However, I suggest whether the onFile configuration item can add several parameters, such as the options ( registration), or add an array parameter to collect all files (called requestFiles, for example, by which we can easily get files or clean them, or maybe add the logic to clean them in the cleanRequestFiles func) to enhance the customization ability of the onFile configuration item

Mar 19 '23 12:03 liudichen

I have the exact same issue.

Here what I would like to achieve :

fastify.post("/publish", function(request, reply) {
  const body = request.body;
  body.mainImageFile.file
    .pipe(imageResizer(1000,1000))
    .pipe(cloudStorage("some/path/" + body.mainImageFile.filename"));
  body.otherImageFile.file
    .pipe(imageResizer(500,500))
    .pipe(cloudStorage("some/path/" + body.otherImageFile.filename"));

   // use other fields as string
   body.title  // title as string
   body.description  // description as string
   ...
}

I even think it should be the default behavior. Fields are named in the request formdata so i expect to retrieve all fields (file and non-file) by their name in the body.

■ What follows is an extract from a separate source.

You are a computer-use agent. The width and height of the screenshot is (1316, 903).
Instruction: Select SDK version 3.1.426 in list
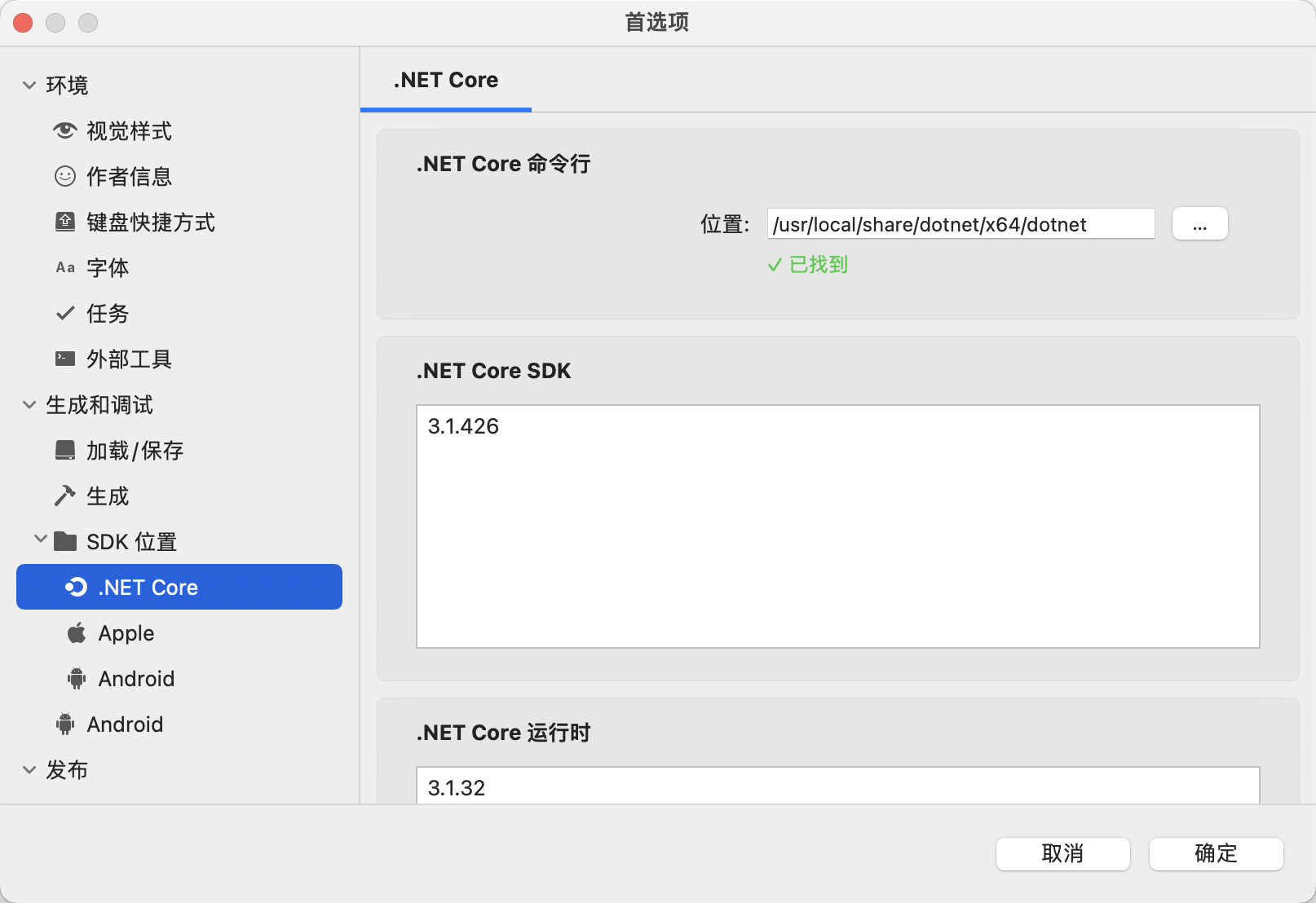point(463,426)
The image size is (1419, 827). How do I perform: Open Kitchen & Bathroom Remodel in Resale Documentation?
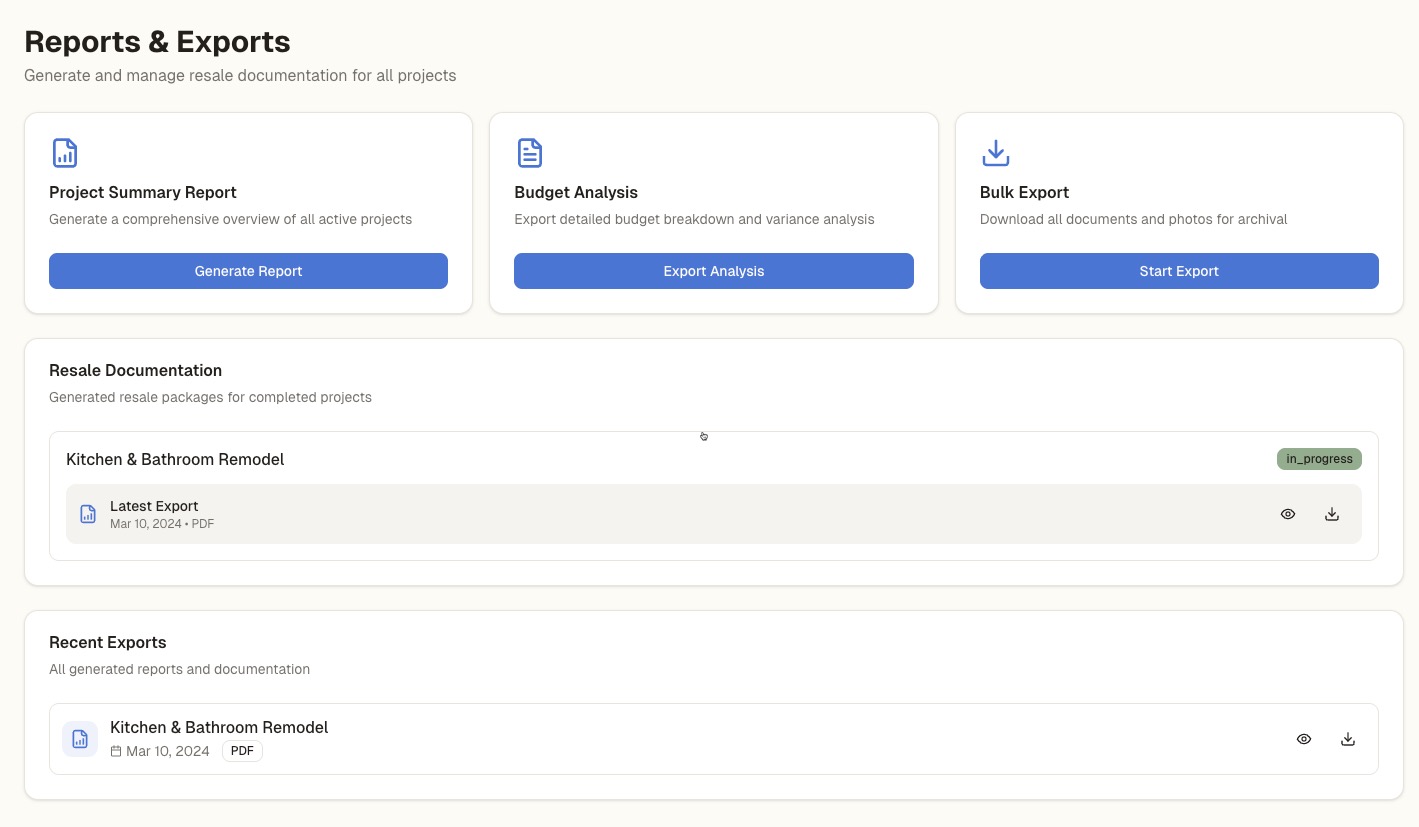pyautogui.click(x=175, y=459)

the attachFieldsToBody flag have probably been created for this purpose. It is processing non-file fields as expected JSON files are loaded and parsed which is a OK behavior to my opinion, as its the most common usage of such input. Binary files are loaded in memory (in buffer) and set as the value (loosing contentType and filename metadatas).

I'm not sure it fits the usual need. I think binary files should be usable as stream and metadata should be available in value.

So I tried to do it with an onFile function:

// does not work
onFile: function(part) {
  part.value = part;
}

But this does not work as onFile must consume the stream in order to reach the next field or the end. The API method is only called when all files are consumed.

Jul 27 '23 11:07 felicienfrancois

I'm in the same situation as you @felicienfrancois. After that, I don't think adding them to the body changes anything to the general need to only retrieve fields (other than the "file" type) in JSON format a more "convenient way".

I think a "helper" function would be a good thing, allowing us to do some variable destructuring. E.g.:

const { fields, filename, mimetype } = await request.file(); // Actual behavior
const { myNonFileField, myOtherField } = fields.getFields(); // would be nice (but may return files)

// const { myNonFileField, myOtherField } = fields.getFields({ includeFiles: false }); // would be even nicer

Since actual fields (from await request.file();) value looks like:

fields: <ref *2> {
    file: [Circular *1],
    myExampleField: {
      type: 'field',
      fieldname: 'myExampleField',
      mimetype: 'text/plain',
      encoding: '7bit',
      value: 'myValue',
      fieldnameTruncated: false,
      valueTruncated: false,
      fields: [Circular *2]
    }
  }

The getFields() helper could just filter the fields by their mimetype or even if the key is different from file.

I don't know what @mcollina and @Eomm think about that.

Nov 16 '23 11:11 maximelafarie